About once a week, the Siberian Express arrives. No, it's not a special train from Siberia. It's a cold front that nearly knocks us off our feet. At 10:00 a.m. today, the temperature is 28 F but feels like 15 because the wind is 20 mph with gusts up to 31 mph. When it's this cold, you don't want any skin exposed.
In the U.S. we have always joked about it being cold in Siberia. We were right! When this cold front arrives, there is no smog in Beijing. The sky is blue and crystal clear. By the time it warms up a little and we enjoy a few nicer days without wind, it's time for the express to come through again. It's like our Canadian cold fronts except stronger.
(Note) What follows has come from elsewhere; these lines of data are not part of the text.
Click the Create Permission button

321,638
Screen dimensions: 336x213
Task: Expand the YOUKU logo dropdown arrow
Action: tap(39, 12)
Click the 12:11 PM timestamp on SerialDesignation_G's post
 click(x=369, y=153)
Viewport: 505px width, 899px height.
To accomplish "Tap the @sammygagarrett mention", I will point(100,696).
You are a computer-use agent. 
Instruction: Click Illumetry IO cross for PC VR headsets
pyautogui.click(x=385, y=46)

In November, when we were flying from the U.S. to China, I watched the little TV monitor showing where we were located. As we crossed over Russia into Siberia, I saw the outside temperature at 30,000 ft. was -175 F degrees and the tailwind gave us a ground speed of 650 mph.
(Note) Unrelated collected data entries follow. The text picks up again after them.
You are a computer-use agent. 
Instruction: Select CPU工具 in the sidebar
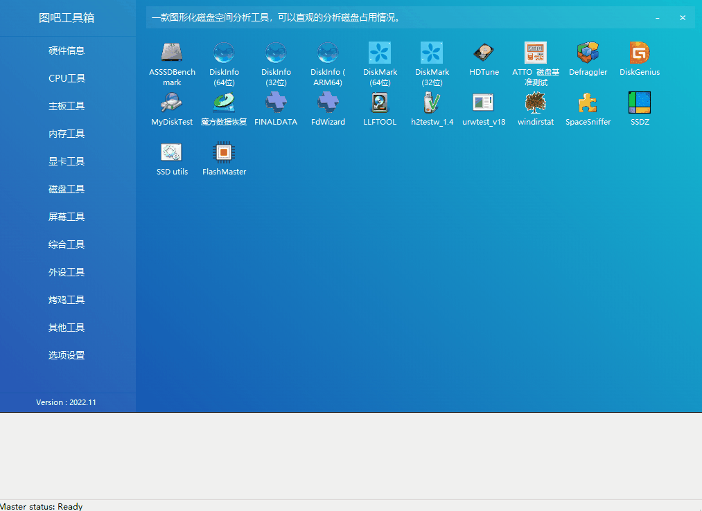[x=67, y=78]
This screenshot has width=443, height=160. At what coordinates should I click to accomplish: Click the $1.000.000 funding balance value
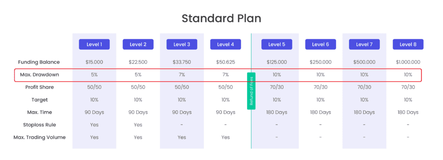click(408, 62)
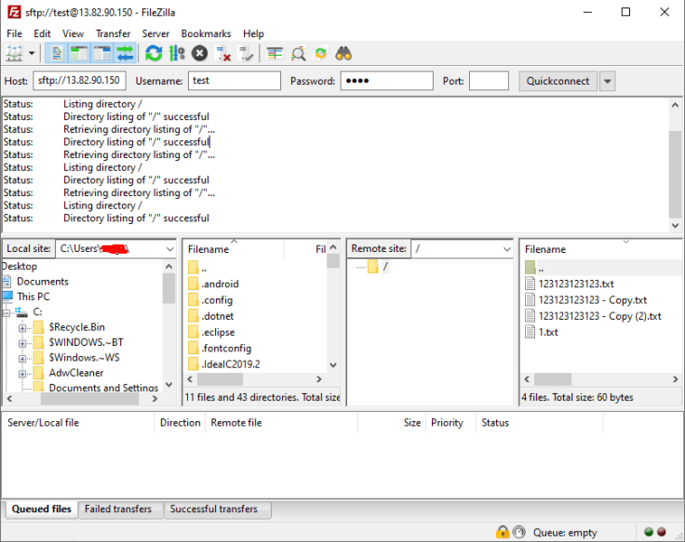
Task: Click the Quickconnect button
Action: [x=557, y=81]
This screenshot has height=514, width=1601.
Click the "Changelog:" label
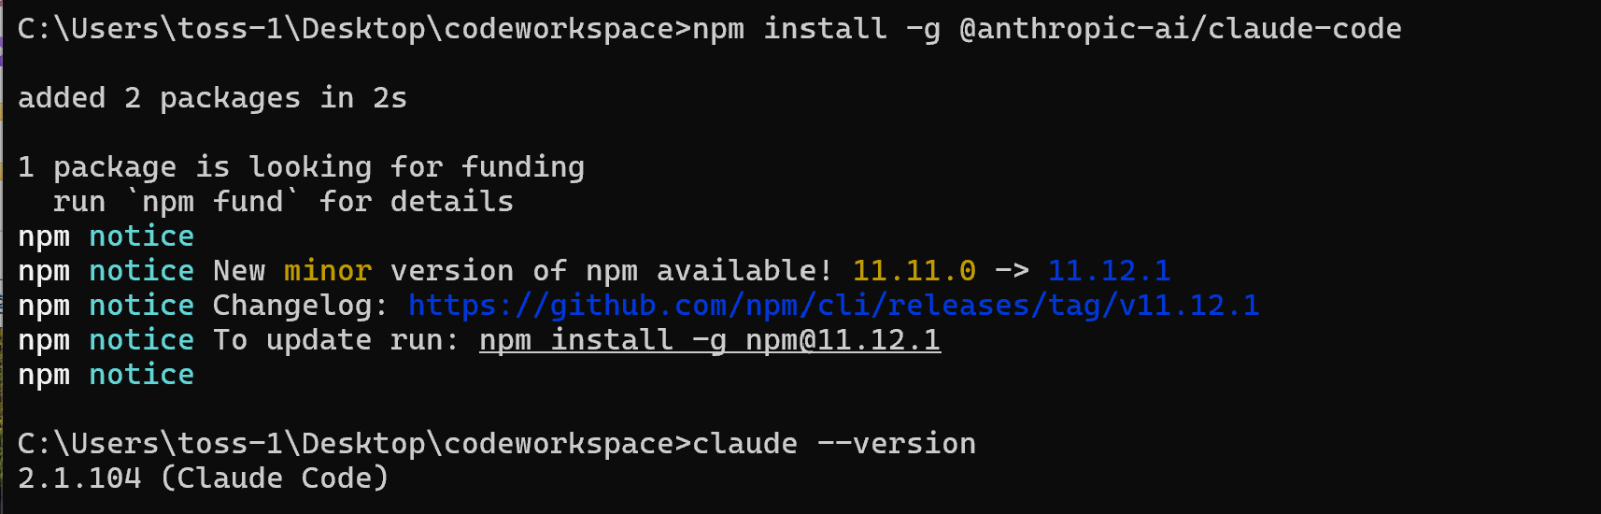point(300,306)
Ron and I cannot imagine how people live in those cold countries of Russia, Siberia and Mongolia.
About 3:00 p.m. we went out to the bank, to purchase Ron's airline ticket for next Tuesday to go to Yibin to sign the contract for the Jackson Family Foundation Christian Care Center, and to the market to get a few supplies. I wore long underwear, two pair of pants, a sweatshirt, jacket and then a long woolen coat, lined boots, hat, scarf and two pairs of gloves. I was comfortable and not cold. Children at the school playground across the street from our apartment were playing ball in light weight jogging suits, acting like it was a spring day. I guess the difference is the age!
When it is so cold outside, we know we must wear layers of clothes to keep warm, but once we get inside a store, market or the subway, it is too hot and some of the layers must come off. It was this way when we lived in Montreal, Quebec, Canada. I have already lost one glove trying to keep up with all the items I take off along the way. I'm glad I brought two pair of gloves!